Reproduce the soundtrack review verbatim, starting at the words "This completes my" and ending after "of the set.".

PASSAGE —
**********
As for the remainder of the score, well, though it has its moments, and certainly more action cues, it's maybe not quite as engrossing as the original Hercules. I would pick out "La Culla," which starts out delicately, with plucked harp propelling it, before developing into the main theme, though ending abruptly. The following track, "Il Bosco Magico," is appropriately magical in feel, though has a sturdy mid-section. A couple of cues have a slightly exotic feel, with some nice, almost otherworldly flute work; and there is another ballet, delicate with female choir, as in the first score. "Entrata delle Ancelle" is quite carefree. The flutes duet in "In Visita alla Regina," a track with a distinctly romantic feel. "Chiusura delle Porte di Tebe," opens with a sturdy march, before changing to dramatic conflict. "Eteocle e Polinice Duellano" begins with more conflict, but turns mystical with female voices, then to a triumphal march, before threatening at its conclusion. Plenty of action follows, leading into the "Finale," where a solo violin takes up the main theme, before being joined by orchestra and choir to provide a suitably big finish, with a straight rendition of the theme playing out the credits.
Four bonus tracks again present alternate mixes of some of the key tracks without choir and there is an interesting demo of the ballet music, performed by piano, with drum kit accompaniment.
This completes my review of this historically important Italian film music release. If you missed it, check out yesterday's post for the review of Le Fatiche di Ercole and accompanying features of the set.

Monday, July 03, 2006

CD REVIEW - Le Fatiche di Ercole/Ercole e la Regina di Lidia

Le Fatiche di Ercole/Ercole e la Regina di Lidia
Music by Enzo Masetti
Digitmovies CDDM057 (Italy)
Disc 1 - 46 Tracks 73:51 mins Disc 2 - 33 Tracks 53:51 mins

As I am finding it difficult to schedule enough time for reviewing lengthy CDs at the moment, the only option with this double-CD set was to tackle each of the two scores presented separately. Hence, tonight I'll address 1957's Le Fatiche di Ercole (otherwise known as Hercules to U.K. and U.S. audiences), which comprises the lengthy first disc in this set. My review of Disc Two will follow, hopefully tomorrow or the next day.
**********
ENTRIES —

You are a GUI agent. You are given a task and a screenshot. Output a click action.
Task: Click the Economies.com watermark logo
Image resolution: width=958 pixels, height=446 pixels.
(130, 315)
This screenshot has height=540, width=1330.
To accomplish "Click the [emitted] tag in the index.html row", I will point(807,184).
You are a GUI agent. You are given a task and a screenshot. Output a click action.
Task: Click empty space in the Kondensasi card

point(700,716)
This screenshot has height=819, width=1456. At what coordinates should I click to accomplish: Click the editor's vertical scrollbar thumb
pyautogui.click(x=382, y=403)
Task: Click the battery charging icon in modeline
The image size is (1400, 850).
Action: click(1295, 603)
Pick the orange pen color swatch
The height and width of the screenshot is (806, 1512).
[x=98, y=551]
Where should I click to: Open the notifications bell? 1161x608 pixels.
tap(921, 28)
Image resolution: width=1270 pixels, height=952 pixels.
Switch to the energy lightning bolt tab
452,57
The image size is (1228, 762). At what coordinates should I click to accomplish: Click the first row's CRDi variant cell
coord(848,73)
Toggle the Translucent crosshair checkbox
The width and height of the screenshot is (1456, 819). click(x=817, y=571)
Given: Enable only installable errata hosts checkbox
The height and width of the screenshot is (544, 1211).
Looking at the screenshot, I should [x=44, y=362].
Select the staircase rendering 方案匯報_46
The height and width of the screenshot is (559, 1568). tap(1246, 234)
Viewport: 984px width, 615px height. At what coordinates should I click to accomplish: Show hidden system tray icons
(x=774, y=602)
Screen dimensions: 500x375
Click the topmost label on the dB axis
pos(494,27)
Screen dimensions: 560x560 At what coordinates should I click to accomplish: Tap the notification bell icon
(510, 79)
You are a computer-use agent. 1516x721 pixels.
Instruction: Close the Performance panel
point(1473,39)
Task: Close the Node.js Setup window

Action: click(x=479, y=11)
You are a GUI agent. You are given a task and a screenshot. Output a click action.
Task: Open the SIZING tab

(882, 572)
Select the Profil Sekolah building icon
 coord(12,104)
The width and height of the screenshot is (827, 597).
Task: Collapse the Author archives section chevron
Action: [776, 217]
**********
RESPONSE —
This completes my review of this historically important Italian film music release. If you missed it, check out yesterday's post for the review of Le Fatiche di Ercole and accompanying features of the set.